By Daniel B. | Originally published Aug. 13, 2015, in YouthToday.org

Drugs tear families apart — it did to mine. I was just 12 years old when I realized that my mother was a crystal meth addict. Just a 12-year-old boy, I hardened like a rock, shocked at how bad it was.

My mom, I couldn’t even look at her because I didn’t recognize the person staring back. No emotions, face sunken, huge black bags hung under her eyes. “I’m her protector,” I thought, but how can I, a young boy, protect someone from themselves, from a drug so powerful — something that tears apart hundreds of families, only to leave them with distant memories of the love they once shared.

Daniel B. Photo: Daniel B.

Daniel B. Photo: Daniel B.

… gang-banging, drug addiction, con artists. Some family.

It hurt me so bad having to see my mother like this, but worse was having to deal with my father’s vodka-stenched kiss. At the time I couldn’t even comprehend, much less deal with, the emotions that were stirring inside me like millions of killer bees. She my mother, he my father — they were my role models, and they were as blank as computer paper. The only thing I found written on my mother’s face were the curving lines of the constant pain she had to endure, and yet tried to hide with crystal death.
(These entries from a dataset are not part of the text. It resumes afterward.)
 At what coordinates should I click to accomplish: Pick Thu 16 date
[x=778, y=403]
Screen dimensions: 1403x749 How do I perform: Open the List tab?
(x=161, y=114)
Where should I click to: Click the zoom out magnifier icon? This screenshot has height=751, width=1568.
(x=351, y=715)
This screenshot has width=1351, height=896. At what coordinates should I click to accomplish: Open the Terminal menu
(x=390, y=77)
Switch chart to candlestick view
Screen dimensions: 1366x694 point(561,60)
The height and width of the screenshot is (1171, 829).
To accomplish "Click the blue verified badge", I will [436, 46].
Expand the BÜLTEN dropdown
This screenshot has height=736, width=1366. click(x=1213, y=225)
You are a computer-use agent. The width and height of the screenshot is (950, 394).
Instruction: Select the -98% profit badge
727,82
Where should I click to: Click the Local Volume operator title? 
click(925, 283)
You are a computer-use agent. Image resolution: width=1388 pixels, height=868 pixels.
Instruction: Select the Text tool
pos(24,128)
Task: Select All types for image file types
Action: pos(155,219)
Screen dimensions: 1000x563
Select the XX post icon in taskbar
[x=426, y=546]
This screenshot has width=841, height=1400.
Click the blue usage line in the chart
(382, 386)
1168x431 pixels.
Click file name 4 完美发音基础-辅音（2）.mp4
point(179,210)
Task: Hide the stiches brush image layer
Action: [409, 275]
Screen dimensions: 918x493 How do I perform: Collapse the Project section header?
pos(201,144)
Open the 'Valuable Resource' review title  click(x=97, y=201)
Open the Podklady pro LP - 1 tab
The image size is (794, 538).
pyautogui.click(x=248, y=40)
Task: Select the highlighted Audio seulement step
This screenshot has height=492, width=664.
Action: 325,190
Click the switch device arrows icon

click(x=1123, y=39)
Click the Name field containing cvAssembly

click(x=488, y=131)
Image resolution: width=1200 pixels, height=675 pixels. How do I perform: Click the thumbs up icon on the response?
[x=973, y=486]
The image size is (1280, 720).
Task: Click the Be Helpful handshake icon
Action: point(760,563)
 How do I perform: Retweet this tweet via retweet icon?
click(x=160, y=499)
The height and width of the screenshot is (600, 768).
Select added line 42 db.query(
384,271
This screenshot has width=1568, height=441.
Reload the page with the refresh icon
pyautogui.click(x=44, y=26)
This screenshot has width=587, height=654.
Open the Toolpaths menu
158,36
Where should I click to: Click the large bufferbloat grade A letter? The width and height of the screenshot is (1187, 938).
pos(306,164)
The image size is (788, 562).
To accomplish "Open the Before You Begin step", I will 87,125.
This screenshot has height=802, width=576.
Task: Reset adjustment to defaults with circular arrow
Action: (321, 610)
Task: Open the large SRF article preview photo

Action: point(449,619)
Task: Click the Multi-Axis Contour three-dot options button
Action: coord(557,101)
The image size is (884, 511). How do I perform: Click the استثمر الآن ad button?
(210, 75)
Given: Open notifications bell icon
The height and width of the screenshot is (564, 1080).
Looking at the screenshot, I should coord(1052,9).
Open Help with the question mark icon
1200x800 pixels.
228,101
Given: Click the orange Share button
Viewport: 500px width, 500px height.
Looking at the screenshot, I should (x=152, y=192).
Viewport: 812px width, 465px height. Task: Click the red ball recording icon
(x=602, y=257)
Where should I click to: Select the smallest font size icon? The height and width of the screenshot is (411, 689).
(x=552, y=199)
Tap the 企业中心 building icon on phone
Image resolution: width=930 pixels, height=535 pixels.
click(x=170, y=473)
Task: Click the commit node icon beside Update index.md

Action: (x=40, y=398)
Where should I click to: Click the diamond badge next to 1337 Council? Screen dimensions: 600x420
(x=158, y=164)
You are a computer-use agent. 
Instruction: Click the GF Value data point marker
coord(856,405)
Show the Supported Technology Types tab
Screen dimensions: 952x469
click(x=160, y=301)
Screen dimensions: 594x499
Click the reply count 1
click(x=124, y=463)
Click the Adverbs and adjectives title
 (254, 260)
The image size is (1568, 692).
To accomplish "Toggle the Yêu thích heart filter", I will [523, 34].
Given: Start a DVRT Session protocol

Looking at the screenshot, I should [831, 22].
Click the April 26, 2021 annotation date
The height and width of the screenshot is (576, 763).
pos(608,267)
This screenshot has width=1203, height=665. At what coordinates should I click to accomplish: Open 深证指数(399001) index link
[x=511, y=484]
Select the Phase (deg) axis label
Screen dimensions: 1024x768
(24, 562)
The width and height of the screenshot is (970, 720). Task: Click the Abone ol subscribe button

I ran from my father’s beatings. I roamed the streets, looking for someone who might acknowledge my struggle, might see me. I vandalized things without fear of consequence. It was a small crime compared to what was happening at home: real underground activities of gang-banging, drug addiction, con artists. Some family.

Strangers would fill my apartment day and night, cutting, chopping and printing, the stench of metal against metal, burning sparks and electricity pulsating through the thick smoky air, as they stole copper from cables and constructions sites to sell for money. They committed their crimes not to feed their children, but to get their next high.

My sisters and I were young, not even teenagers yet. We would stay up all night, scared and lonely. We had each other but not a mother, a real mother who would hold our heads or put us to bed or who was there for us when we were sad or angry.

I took the beatings for my mother, torn between protecting the people I loved and just running away.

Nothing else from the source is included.